# Brine Shrimp Hatchery;



## OneLastDecree (Nov 13, 2012)

Anyone have any experience or reviews about this?

http://www.aquariumsupplies.ca/hatch-feeder-p-620.html

I am thinking about setting it up in a 5 gallon and keeping it as a pure hatchery.

Any ideas?


----------



## BillD (Jun 5, 2006)

Not sure what you mean about a 'pure hatchery", but if you mean you are going to only hose brine shrimp, the tank would have to be salty. The BBS, when used in the manner this unit was designed for, die not long after they enter the fresh water of the tank. The idea being that they will be eaten before this happens.


----------



## solarz (Aug 31, 2010)

Wait, this lets you hatch brine shrimp eggs continuously while running on tank water?

That would be pretty awesome for a SW tank. If it works as advertised.


----------



## bettaforu (Sep 6, 2009)

I put my DIY brine shrimp hatchery inside my heated cichlid tanks.

Put a 4L pop bottle (with cutoff bottom) upside down inside an empty container with stones in the bottom to hold it down, clip the pop bottle edge to the tank top for stability and put the airstone/stiff line inside the bottle.

I can then lift out the bottle whenever I want to make more BBS. I remove the airline and wait for 5 mins and the BBS are at the bottom of the bottle now, so just use a turkey baster to suck up the BBS that have hatched at the bottom neck of the bottle.

I rinse them thru a coffee filter over a small container and then dump whats left in the filter (rinsed a couple of times with tank water) into another small container with tank water in it and squirt them directly into my tanks.

Cheaper than this unit!


----------



## OneLastDecree (Nov 13, 2012)

BillD said:


> Not sure what you mean about a 'pure hatchery", but if you mean you are going to only hose brine shrimp, the tank would have to be salty. The BBS, when used in the manner this unit was designed for, die not long after they enter the fresh water of the tank. The idea being that they will be eaten before this happens.


Yeah; I meant just have a tank dedicated to the BBS hatchery. 
Sorry for not being clear.

Though your idea is great Betta; Are there any failsafes that the salt water would not enter your tank when removing or placing the hatchery in an established tank?
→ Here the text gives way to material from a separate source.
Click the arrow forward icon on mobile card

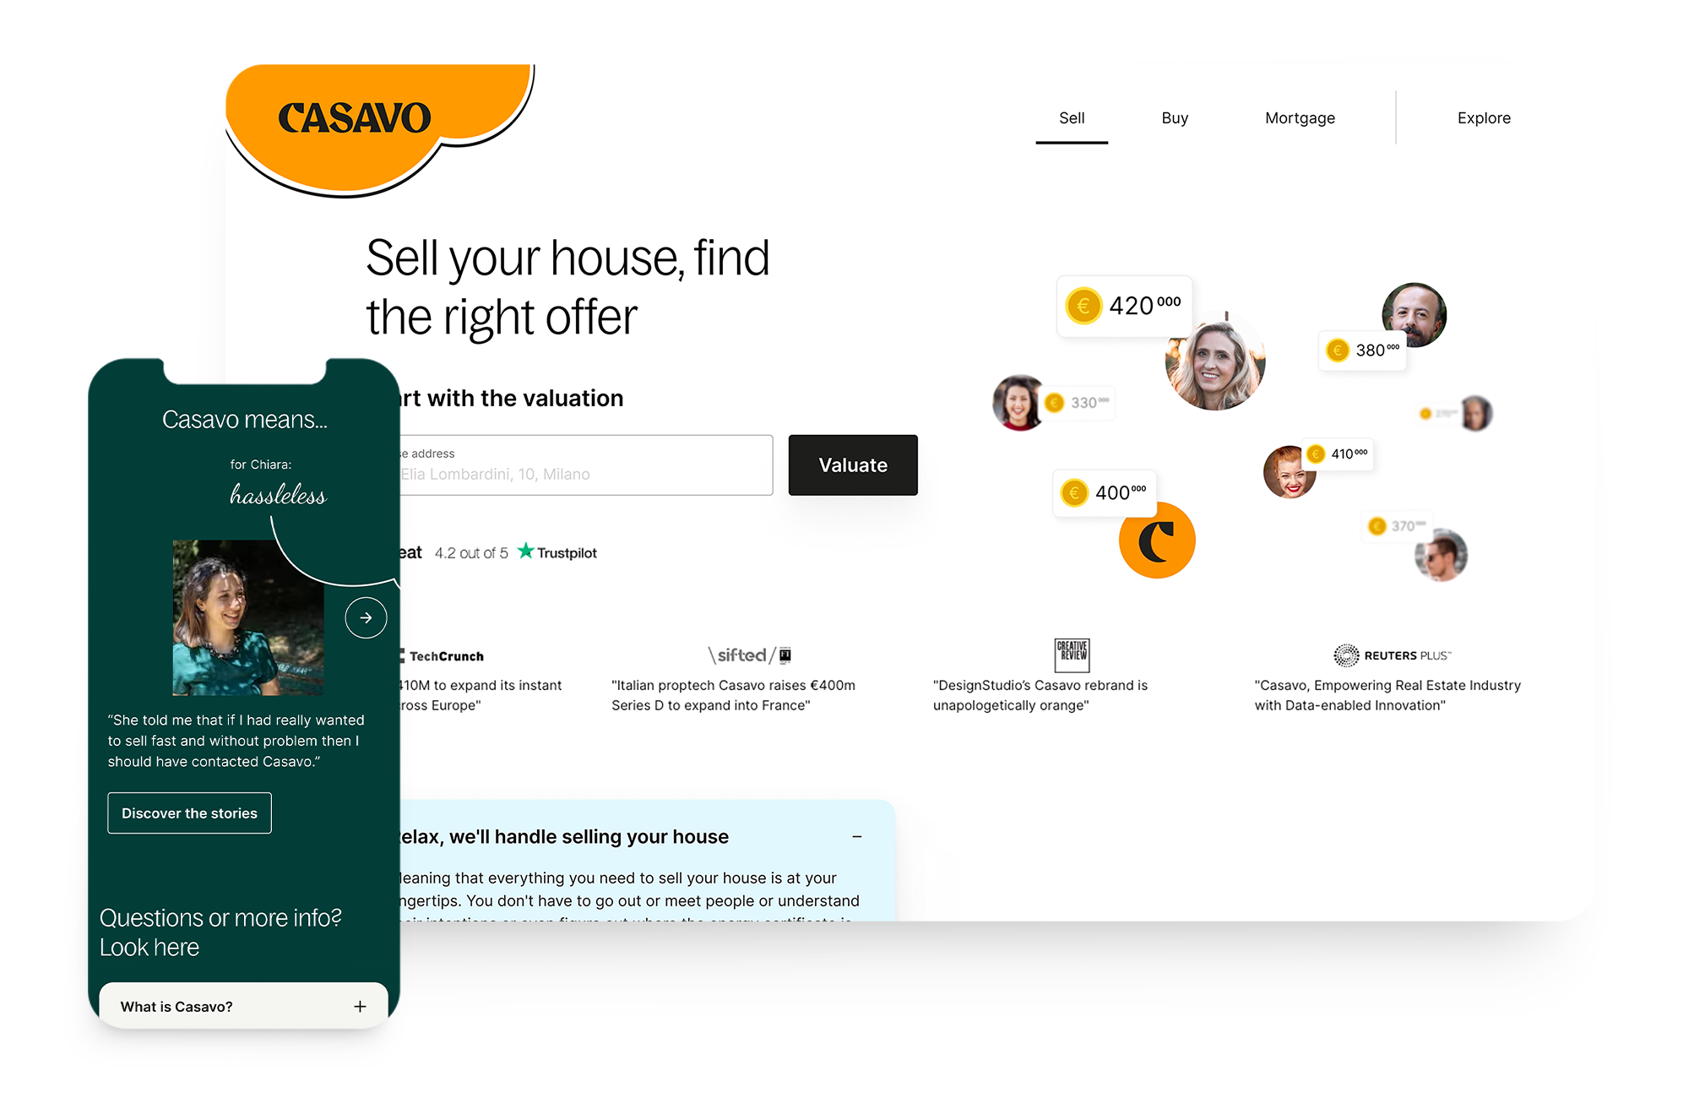tap(366, 618)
Read some reviews for the hatchery and users complained that the salt water sometimes leaks out when removing the hatchery due to suction cups.

That is why; I'd rather buy a $5.00 5.5 Gallon and place it in there.


----------



## altcharacter (Jan 10, 2011)

solarz said:


> Wait, this lets you hatch brine shrimp eggs continuously while running on tank water?
> 
> That would be pretty awesome for a SW tank. If it works as advertised.
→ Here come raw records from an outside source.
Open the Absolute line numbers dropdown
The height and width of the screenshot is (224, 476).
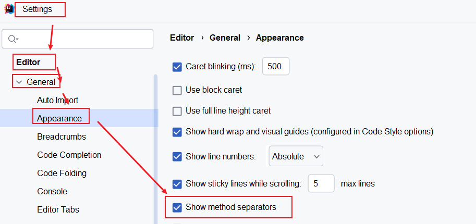point(296,156)
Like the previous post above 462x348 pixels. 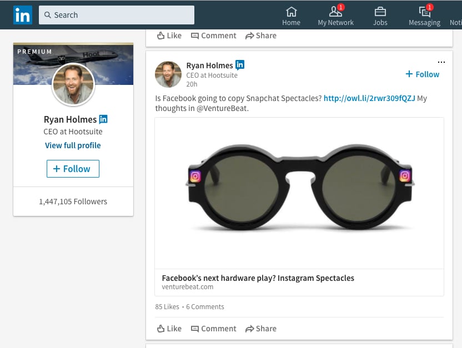coord(169,36)
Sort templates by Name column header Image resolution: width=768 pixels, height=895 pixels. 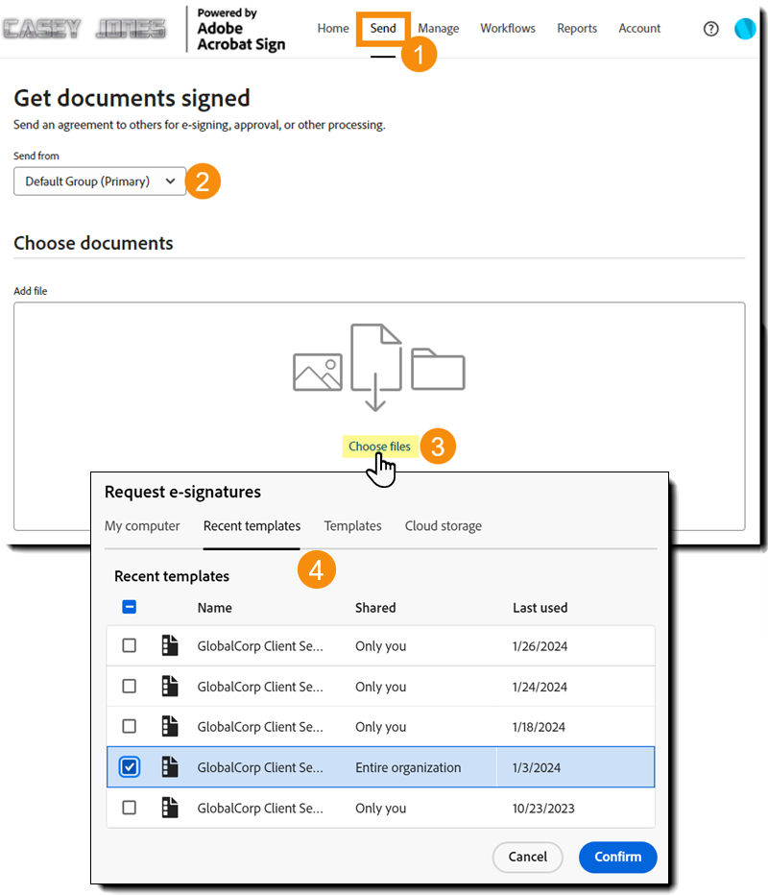point(214,608)
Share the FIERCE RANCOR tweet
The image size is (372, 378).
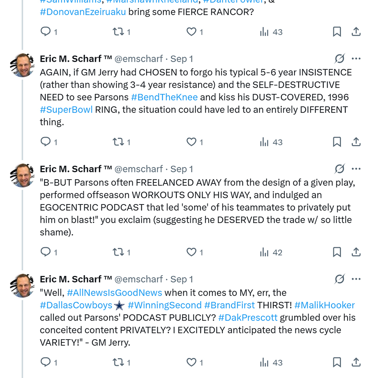tap(356, 32)
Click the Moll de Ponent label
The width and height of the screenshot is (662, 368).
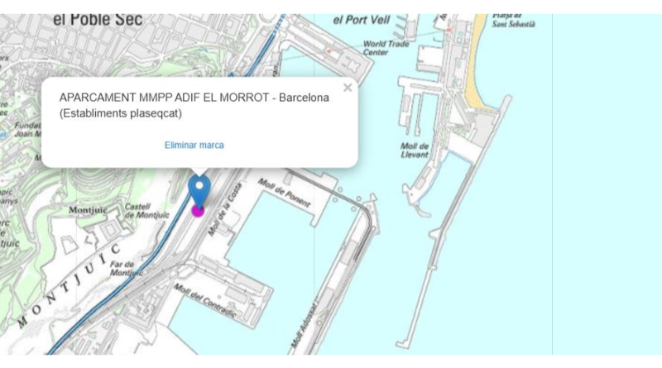[x=285, y=194]
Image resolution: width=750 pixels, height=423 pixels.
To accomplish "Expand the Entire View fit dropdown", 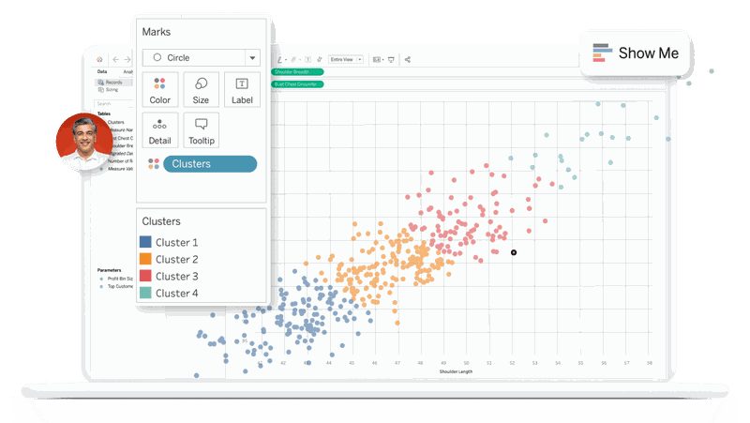I will (x=346, y=59).
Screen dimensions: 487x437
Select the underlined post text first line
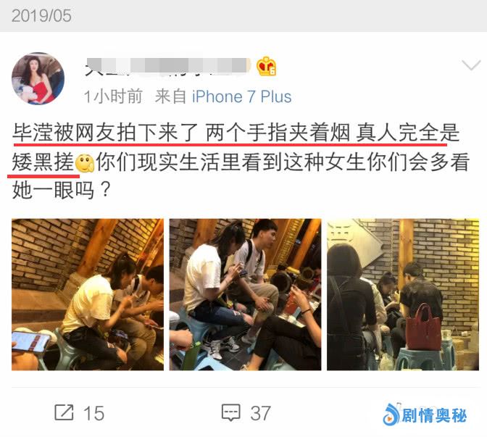(236, 133)
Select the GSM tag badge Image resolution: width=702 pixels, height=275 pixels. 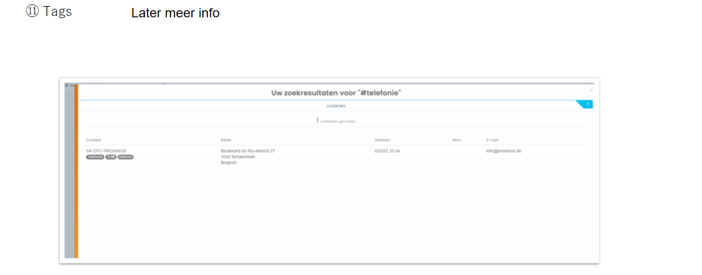click(x=110, y=157)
The nutrition that BBS give isn't great unless you soak em in selcon or something like that. Yes you can hatch them but I'm pretty sure it's at a lower salinity also...around 1.020 or even 1.016 so you couldn't hatch them with your tank water unless it was that low.
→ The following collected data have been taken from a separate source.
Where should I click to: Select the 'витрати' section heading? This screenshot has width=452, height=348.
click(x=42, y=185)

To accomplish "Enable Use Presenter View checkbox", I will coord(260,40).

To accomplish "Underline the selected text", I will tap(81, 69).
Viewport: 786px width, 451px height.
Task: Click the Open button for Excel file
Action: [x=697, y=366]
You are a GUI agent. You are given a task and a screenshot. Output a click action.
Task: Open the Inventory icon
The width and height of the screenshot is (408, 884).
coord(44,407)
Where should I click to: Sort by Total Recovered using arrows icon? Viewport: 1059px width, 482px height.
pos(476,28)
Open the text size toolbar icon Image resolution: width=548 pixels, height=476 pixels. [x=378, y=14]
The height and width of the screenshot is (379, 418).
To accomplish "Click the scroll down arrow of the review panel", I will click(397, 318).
It's sometimes easier just to go down to BA's and buy a bag for 2 bucks and feed your tank that way.

Edit:

Here is some info on hatching

Salinity:
25 parts per thousand (ppt) salt solution, or approximately 1 and 2/3 tablespoons of salt per quart (or liter) of water. This equates to around 1.018 specific gravity as measured with a hydrometer. Be sure to use marine salt or solar salt.

pH:
Proper pH is important in hatching brine shrimp. A starting pH of 8.0 or higher is recommended. In areas where the water pH is below 7, Epson salt or magnesium sulfate can be added at the rate of 1/2 teaspoon per quart of solution to buffer the hatching solution.

Temperature:
Optimum water temperature for a 24-hour complete hatch is 80-82°F or 26-28°C. Lowering the temperature would result in a longer hatching time. Do not exceed 30°C.


----------



## altcharacter (Jan 10, 2011)

I don't know anyone that keeps their tank at 82 degrees...


----------



## tom g (Jul 8, 2009)

*brs*

the brs at big als are just frozen worms they open and put in the tank in front of the live rock tanks ,I have watched them just put the frozen packs in .so I don't really understand why u wouldn't just go buy a frozen pack .
cheers 
tom


----------



## altcharacter (Jan 10, 2011)

You mean the live ones? I've brought those home and they are alive?


----------



## OneLastDecree (Nov 13, 2012)

So; you guys brought the Brine Shrimp from Big Als? 
I was wondering; if you brought them home, can you store them in the fridge or something?
Or do you just buy the amount you feed your fish in that one day. 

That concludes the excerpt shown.